Matrix Multiplication in Clojure vs Numpy

15,554

Solution 1

The Python version is compiling down to a loop in C while the Clojure version is building a new intermediate sequence for each of the calls to map in this code. It is likely that the performance difference you see is coming from the difference of data structures.

To get better than this you could play with a library like Incanter or write your own version as explained in this SO question. see also this one, neanderthal or nd4j. If you really want to stay with sequences to keep the lazy evaluation properties etc. then you may get a real boost by looking into transients for the internal matrix calculations

EDIT: forgot to add the first step in tuning clojure, turn on "warn on reflection"

Solution 2

Numpy is linking to BLAS/Lapack routines that have been optimized for decades at the level of machine architecture while the Clojure is a implementing the multiplication in the most straightforward and naive manner.

Any time you have non-trivial matrix/vector operations to perform, you should probably link to BLAS/LAPACK.

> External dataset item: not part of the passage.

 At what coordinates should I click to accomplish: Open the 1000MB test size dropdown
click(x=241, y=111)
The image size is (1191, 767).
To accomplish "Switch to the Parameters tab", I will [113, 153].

The only time this won't be faster is for small matrices from languages where the overhead of translating the data representation between the language runtime and the LAPACK exceed the time spent doing the calculation.

Solution 3

I've just staged a small shootout between Incanter 1.3 and jBLAS 1.2.1. Here's the code:

(ns ml-class.experiments.mmult
  [:use [incanter core]]
  [:import [org.jblas DoubleMatrix]])

(defn -main [m]
  (let [n 23 m (Integer/parseInt m)
        ai (matrix (vec (double-array (* m n) (repeatedly rand))) n)
        ab (DoubleMatrix/rand m n)
        ti (copy (trans ai))
        tb (.transpose ab)]
    (dotimes [i 20]
      (print "Incanter: ") (time (mmult ti ai))
      (print "   jBLAS: ") (time (.mmul tb ab)))))

In my test, Incanter is consistently slower than jBLAS by about 45% in plain matrix multiplication. However, Incanter trans function does not create a new copy of a matrix, and therefore (.mmul (.transpose ab) ab) in jBLAS takes twice as much memory and is only 15% faster than (mmult (trans ai) ai) in Incanter.

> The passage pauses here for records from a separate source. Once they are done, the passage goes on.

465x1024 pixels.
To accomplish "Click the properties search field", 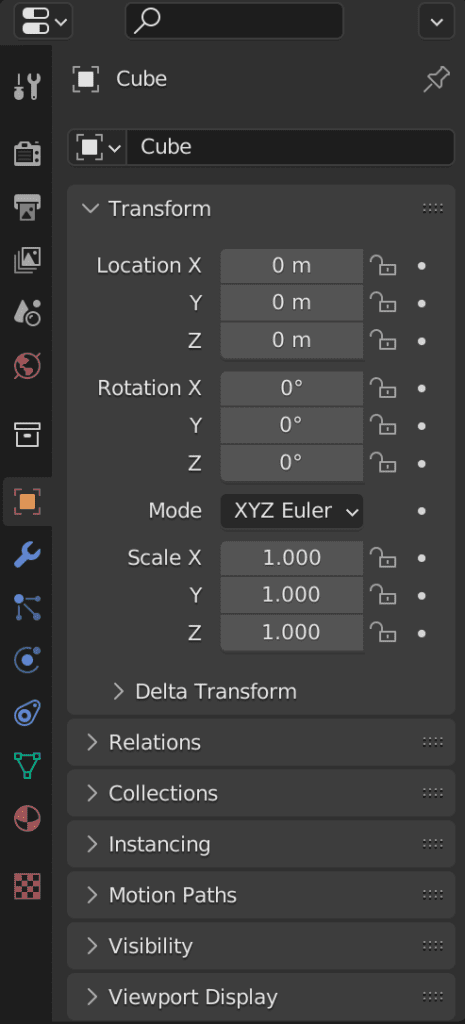I will coord(234,21).
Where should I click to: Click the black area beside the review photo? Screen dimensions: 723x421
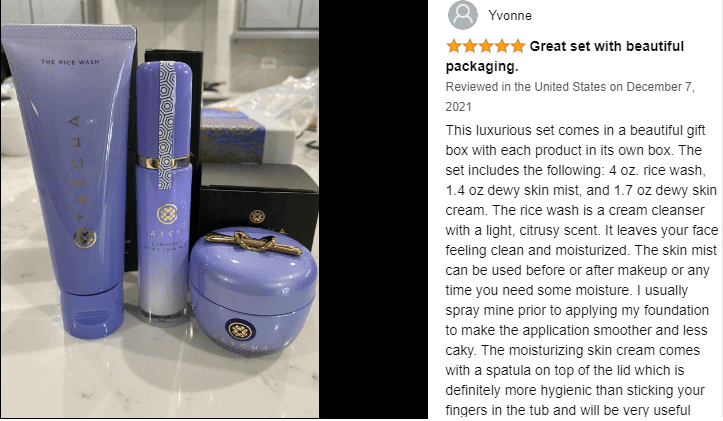click(373, 210)
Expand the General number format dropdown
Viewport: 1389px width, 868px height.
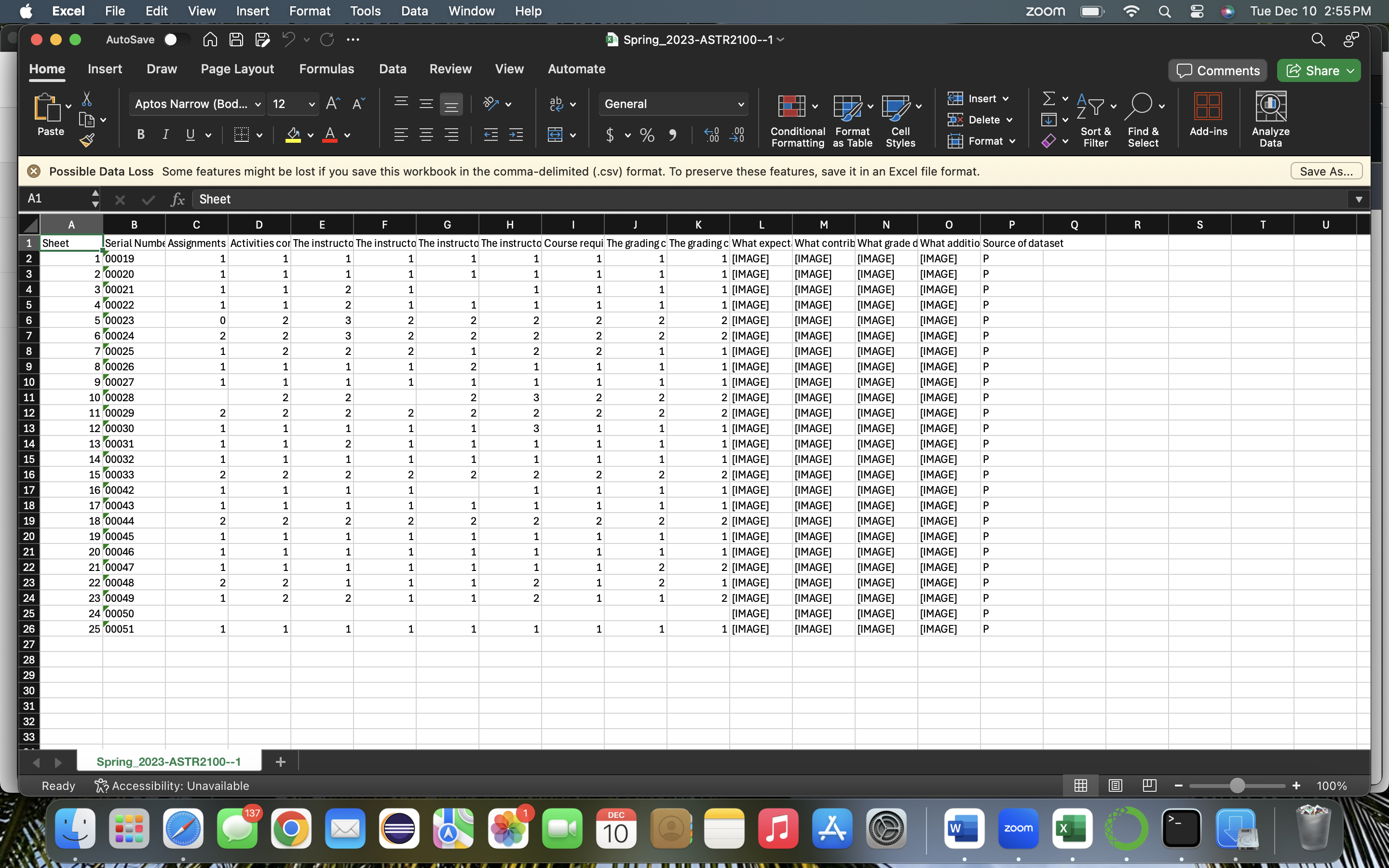pos(740,105)
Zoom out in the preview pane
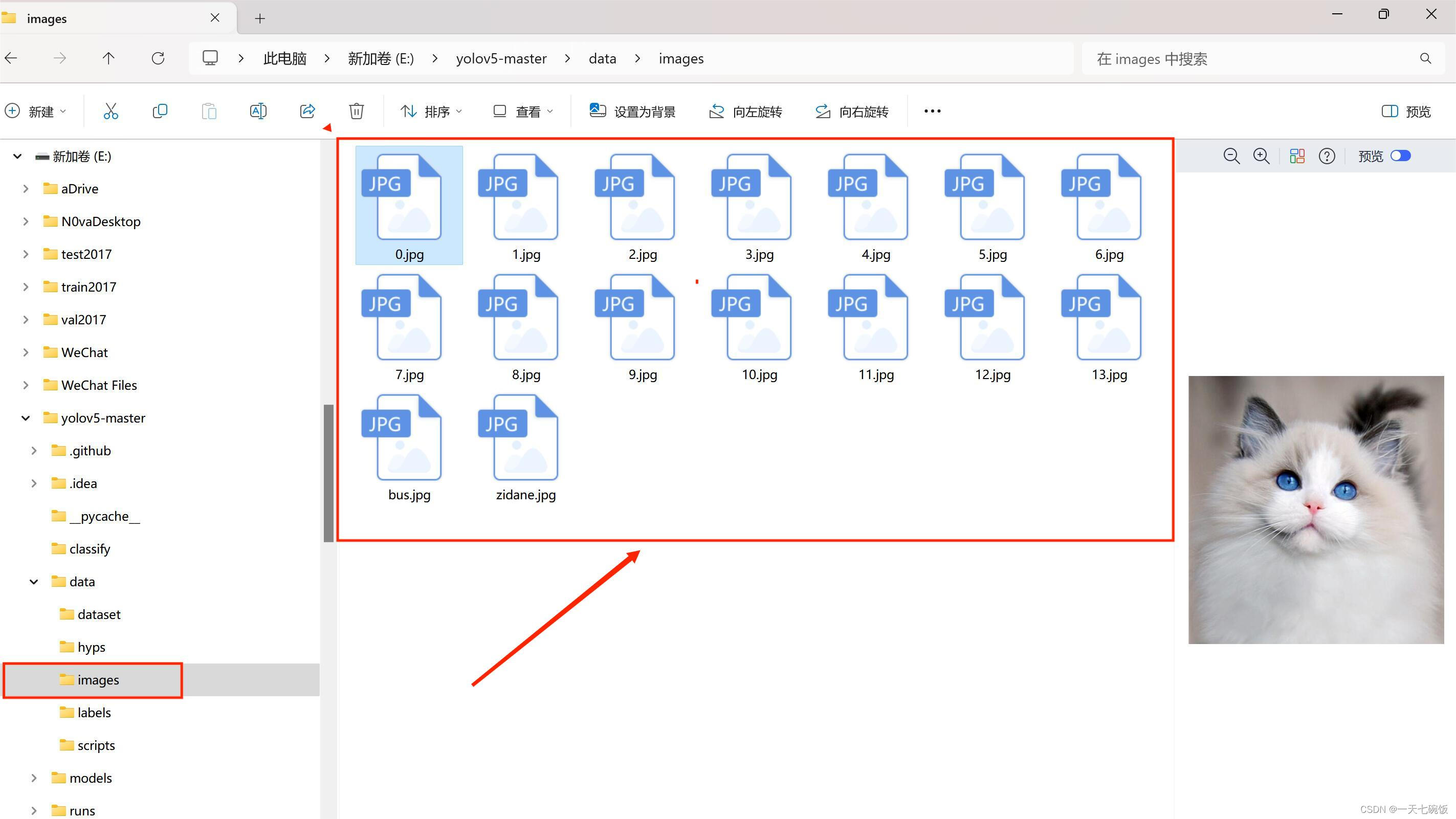1456x819 pixels. click(x=1231, y=156)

Given Incanter rich feature set (especially it's plotting library), I don't think I'll switch to jBLAS any time soon. Still, I would love to see another shootout between jBLAS and Parallel Colt, and maybe it's worth considering to replace Parallel Colt with jBLAS in Incanter? :-)


EDIT: Here are absolute numbers (in msec.) I got on my (rather slow) PC:

Incanter: 665.362452
   jBLAS: 459.311598
   numpy: 353.777885

For each library, I've picked the best time out of 20 runs, matrix size 23x400000.

PS. Haskell hmatrix results are close to numpy, but I am not sure how to benchmark it correctly.

Solution 4

Numpy code uses built-in libraries, written in Fortran over the last few decades and optimized by the authors, your CPU vendor, and you OS distributor (as well as the Numpy people) for maximal performance. You just did the completely direct, obvious approach to matrix multiplication. It's not surprise, really, that performance differs.

But if you're insistant upon doing it in Clojure, consider looking up better algorithms, using direct loops as opposed to higher-order functions like reduce, or find a proper matrix algebra library for Java (I doubt there are good ones in Clojure, but I don't really know) written by a competent mathematician.

Finally, look up how to properly write fast Clojure. Use type hints, run a profiler on your code (surprise! you dot product function is using up the most time), and drop the high-level features inside your tight loops.

Solution 5

As @littleidea and others have pointed out your numpy version is using LAPACK/BLAS/ATLAS which will be much faster than anything you do in clojure since it has been finely tuned for years. :)

That said the biggest problem with the Clojure code is that it is using Doubles, as in boxed doubles. I call this the "lazy Double" problem and I've ran into it at work a number of times. As of now, even with 1.3, clojure's collections are not primitive friendly. (You can create a vector of primitives but it won't help you any since all of the seq. functions will end up boxing them! I should also say that the primitive improvements in 1.3 are quite nice and end up helping.. we just aren't 100% there WRT primitive support in collections.)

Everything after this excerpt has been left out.